"... a rapidly increasing number of food industry and other retail workers are now fighting for basic rights: halfway decent pay, a real work schedule, the right to organize, health care, paid sick days, vacations and respect. Next week, organizers say, we’ll see a walkout of thousands of workers at hundreds of stores in at least seven cities, including New York and Chicago.

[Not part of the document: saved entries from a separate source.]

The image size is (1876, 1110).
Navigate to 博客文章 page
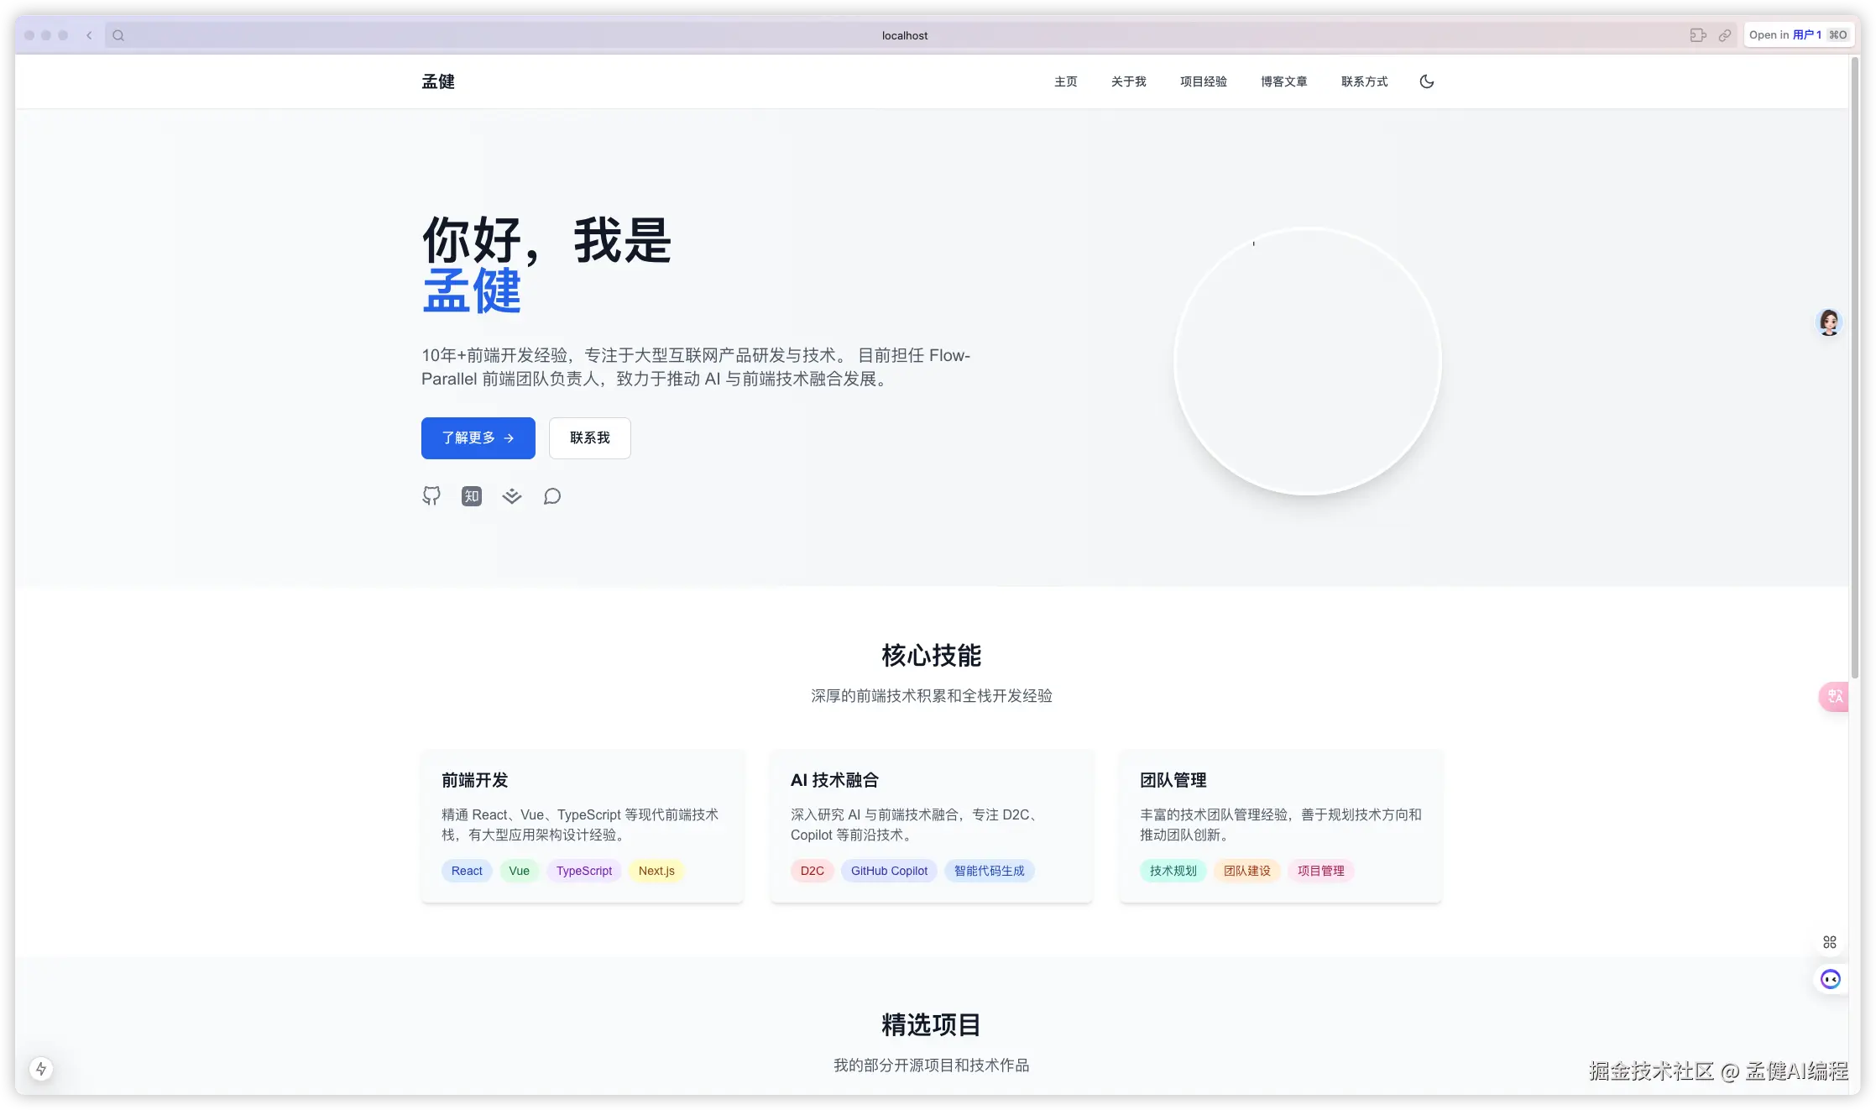click(x=1283, y=81)
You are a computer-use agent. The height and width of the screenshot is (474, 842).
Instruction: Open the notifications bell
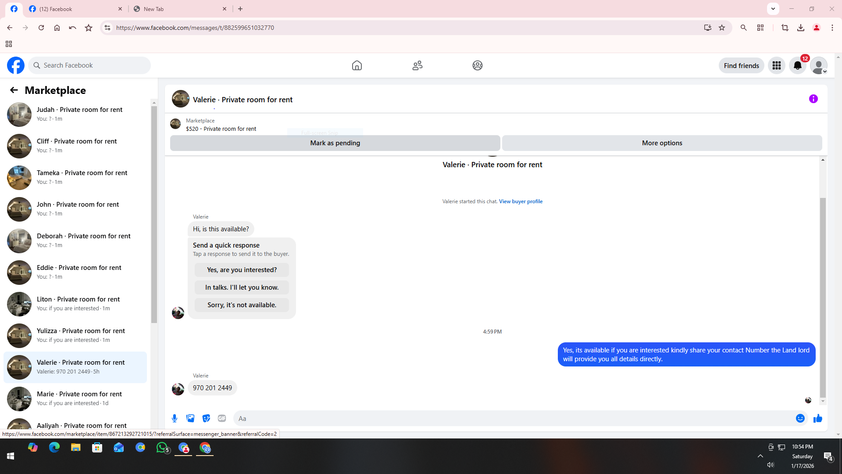coord(797,65)
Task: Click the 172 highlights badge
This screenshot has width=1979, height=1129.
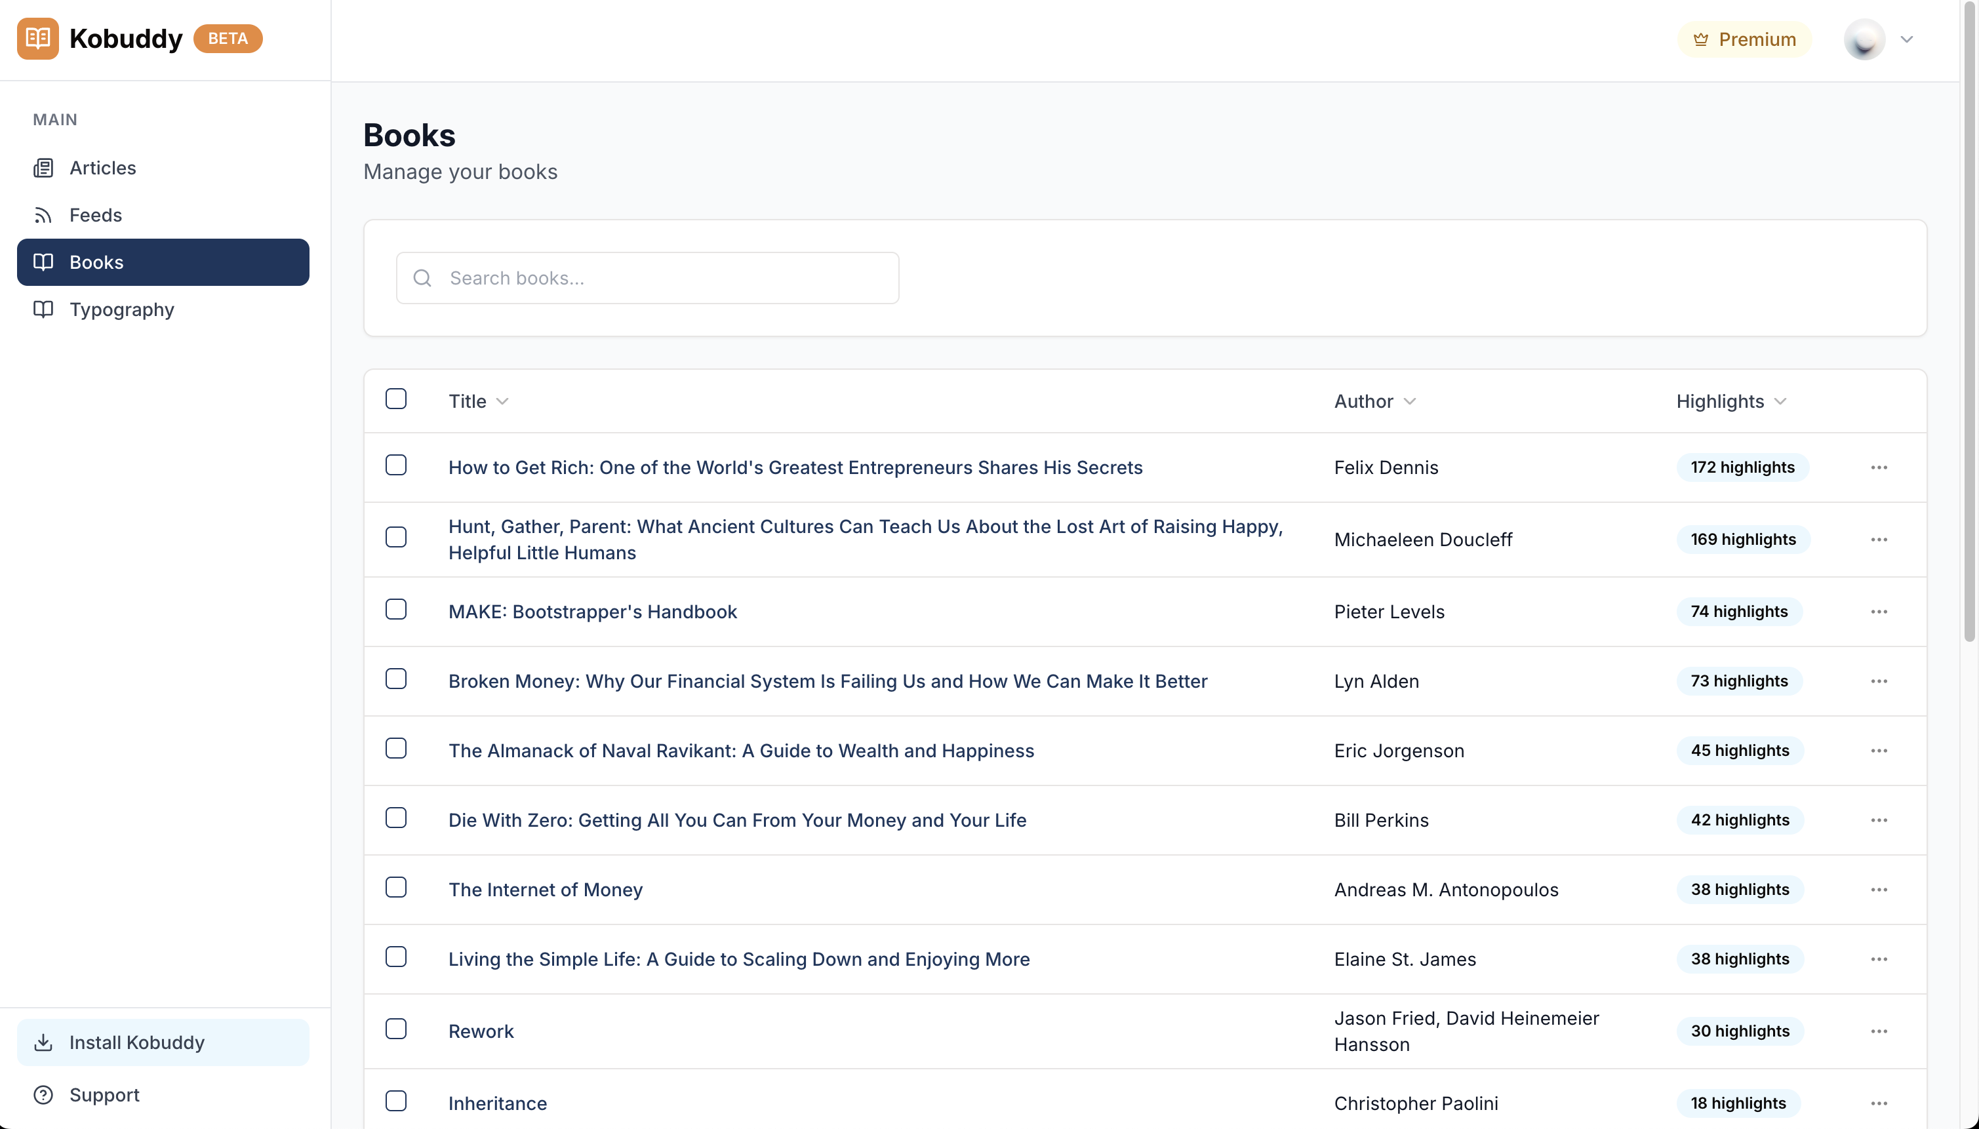Action: [x=1741, y=467]
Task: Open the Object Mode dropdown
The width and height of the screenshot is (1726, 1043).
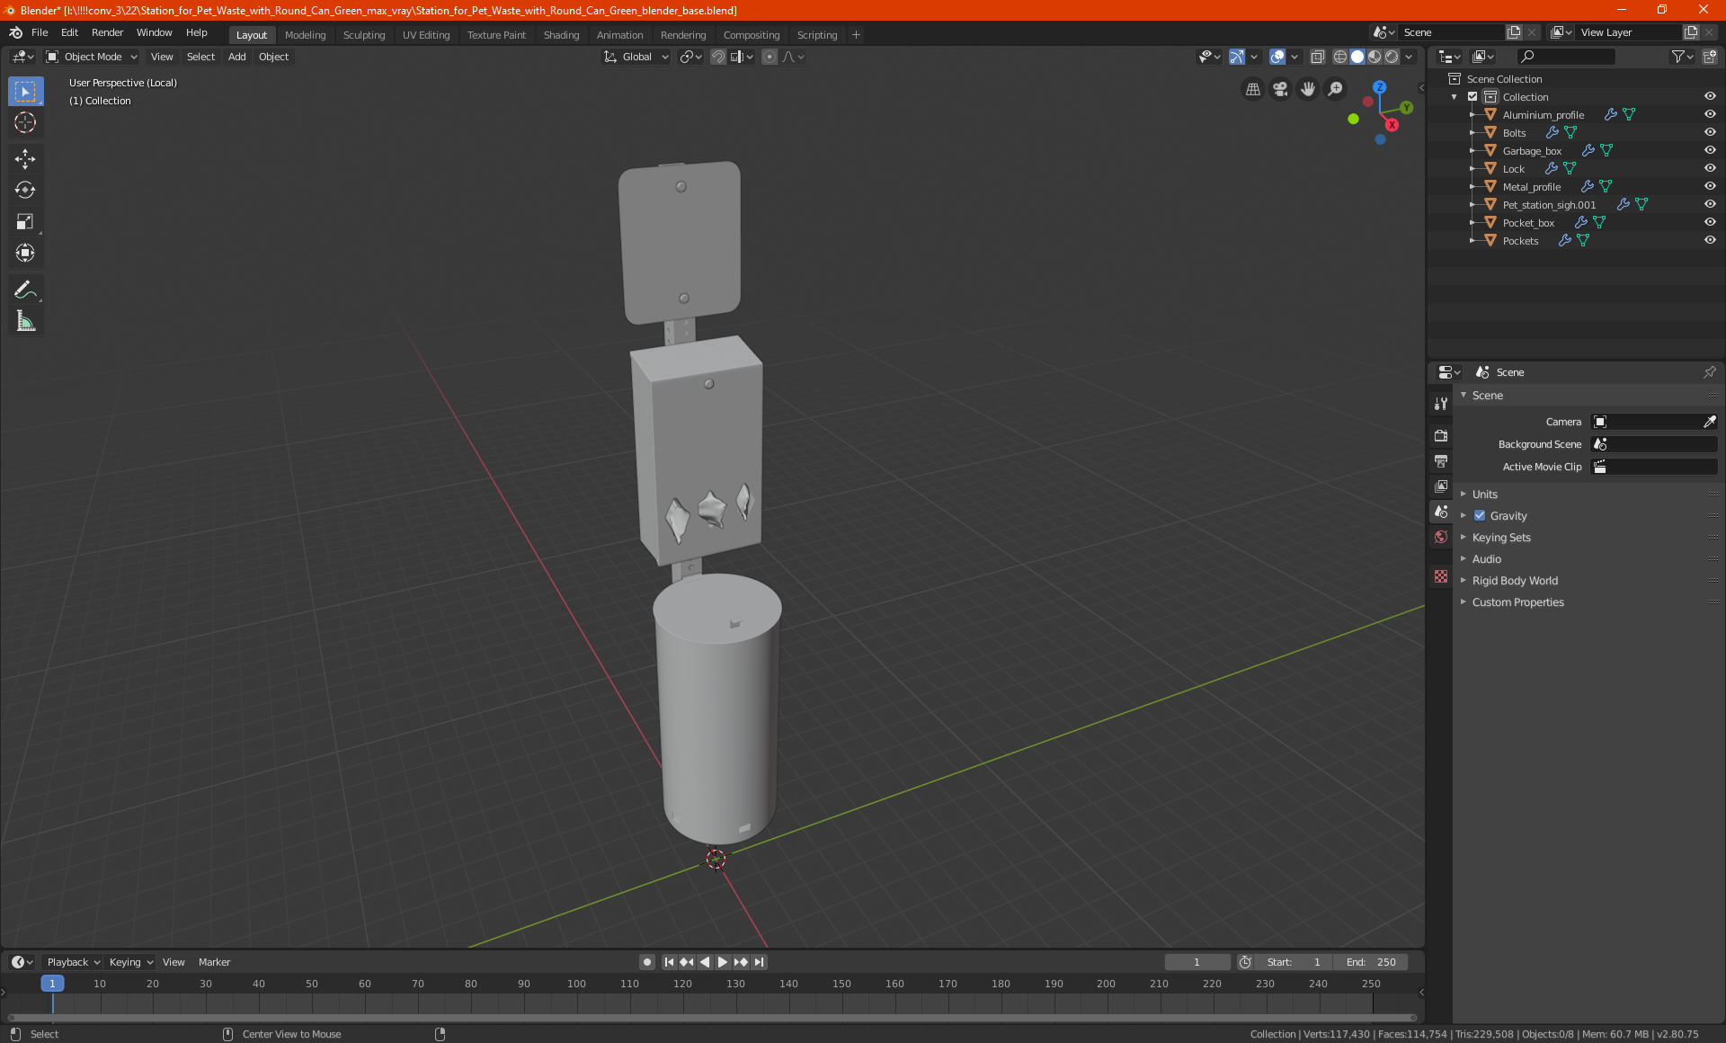Action: pyautogui.click(x=92, y=57)
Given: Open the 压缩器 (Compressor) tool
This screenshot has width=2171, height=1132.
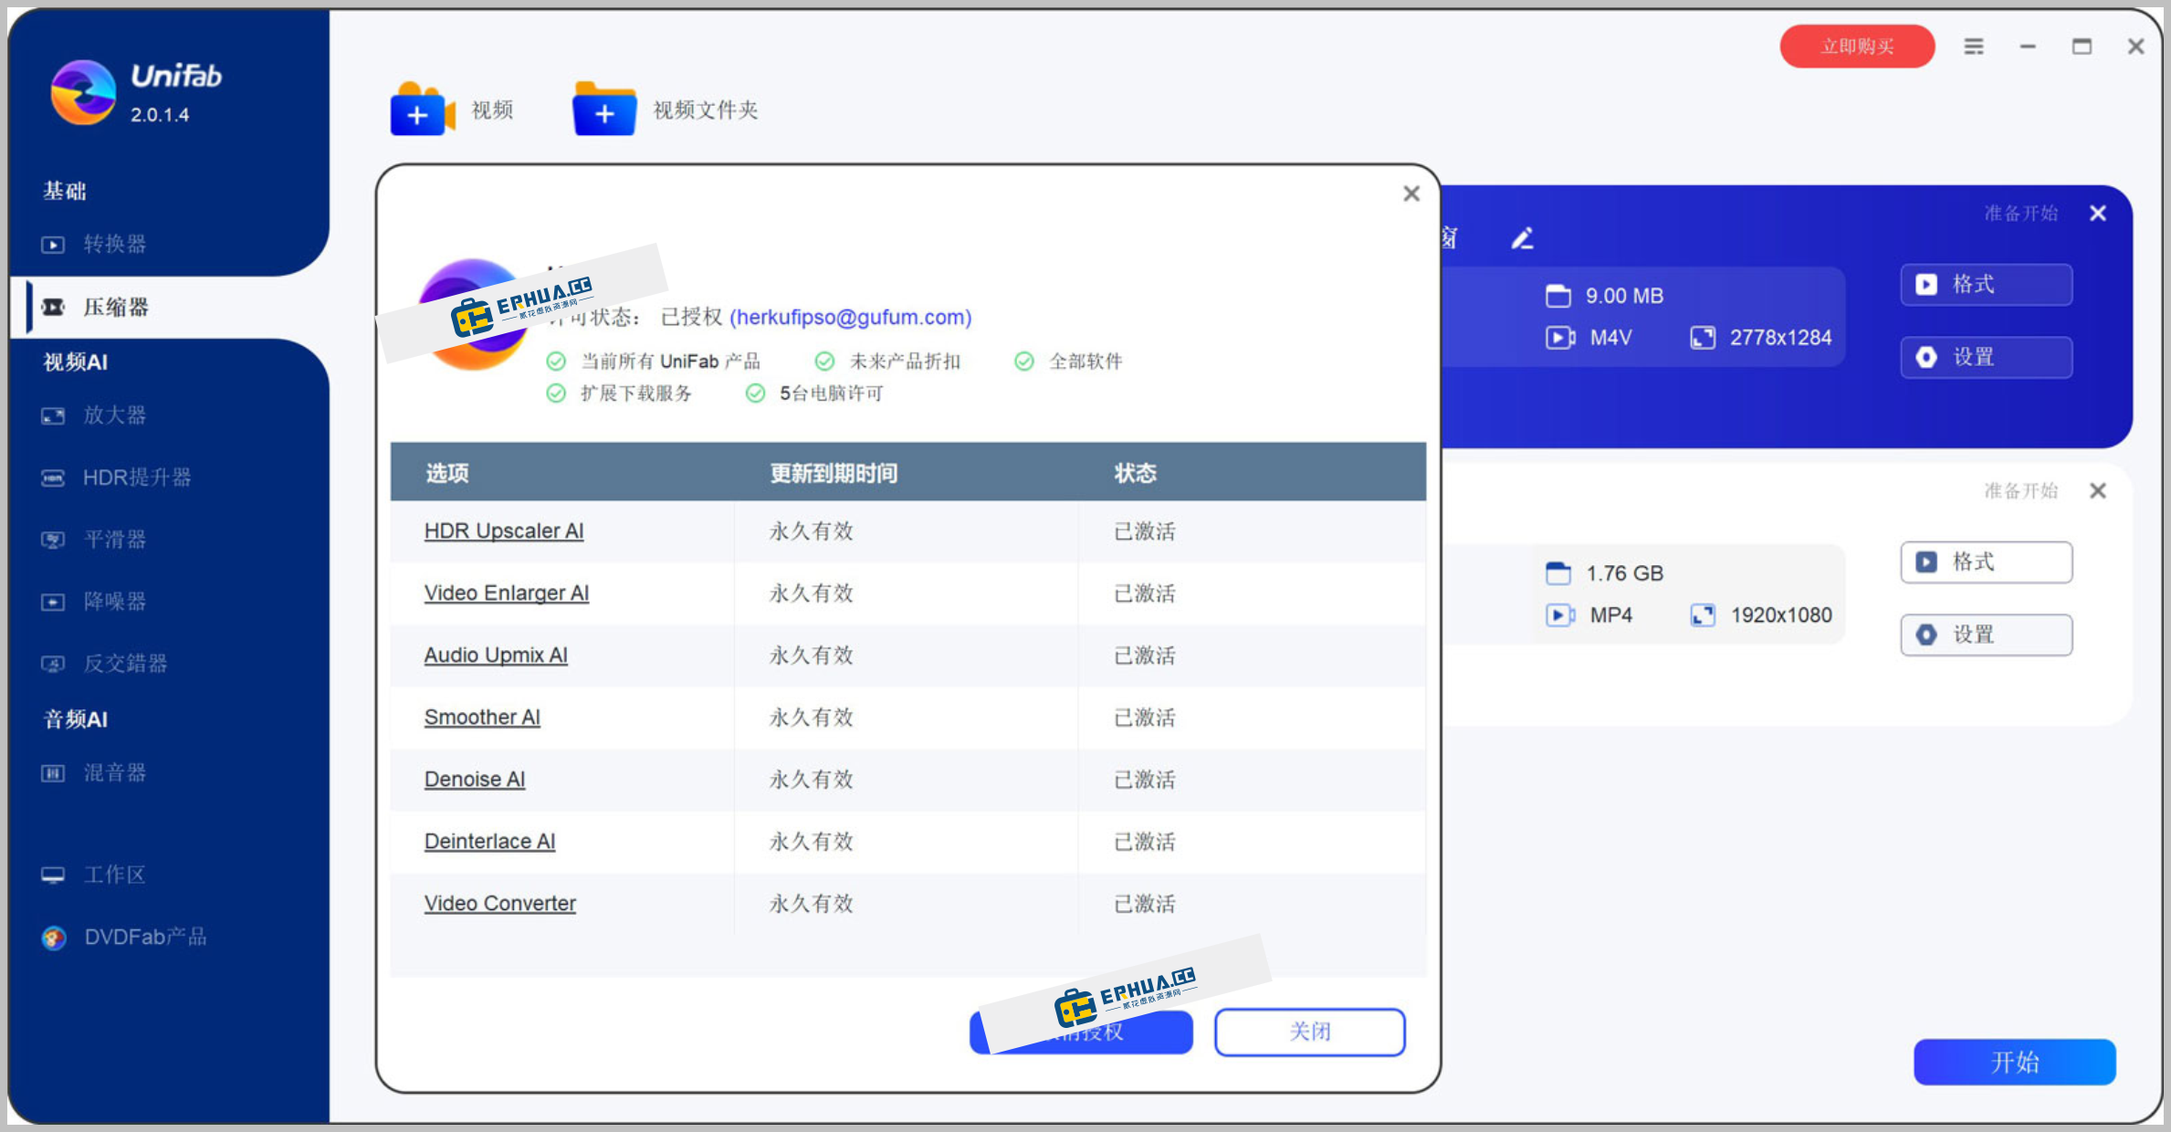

Something is happening here, though exactly what isn’t quite clear. Fast food was never a priority of organized labor — it’s difficult to imagine a traditional union of four million fast-food workers in something like 200,000 locations — but dozens of organizations are now involved, including, to its credit, the Service Employees International Union, which is providing financing and counsel. The upshot: Workers with nothing to lose are demanding a living wage of $15 an hour, and gaining strength and confidence."
Bittman welcomes this:
"... we tolerate the fact that one in seven of our fellow Americans live in poverty, with half of those people working tough jobs. Do we want to be part of that? Surely, better scenarios exist."
This is a classic case of good intentions and bad policies. Bittman seems like a nice guy who wants to do some good. But like most people, he doesn't understand how markets, prices, and unions work. He assumes he does, but he really doesn't. Unions aren't the answer to low wages. Unions are esssentially cartels that raise wages for some lucky workers at the expense of other workers (who will become unemployed), consumers (who will pay more for food), and shareholders (who will see reduced profits). If you tot up all the benefits and costs, you will find that they do far more harm than good. A much better way to tackle the problem of low wages is through direct redistribution programs like the Earned Income Tax Credit.
If everyone learned a little economics, we can stop pursuing bad ideas and actually solve some problems.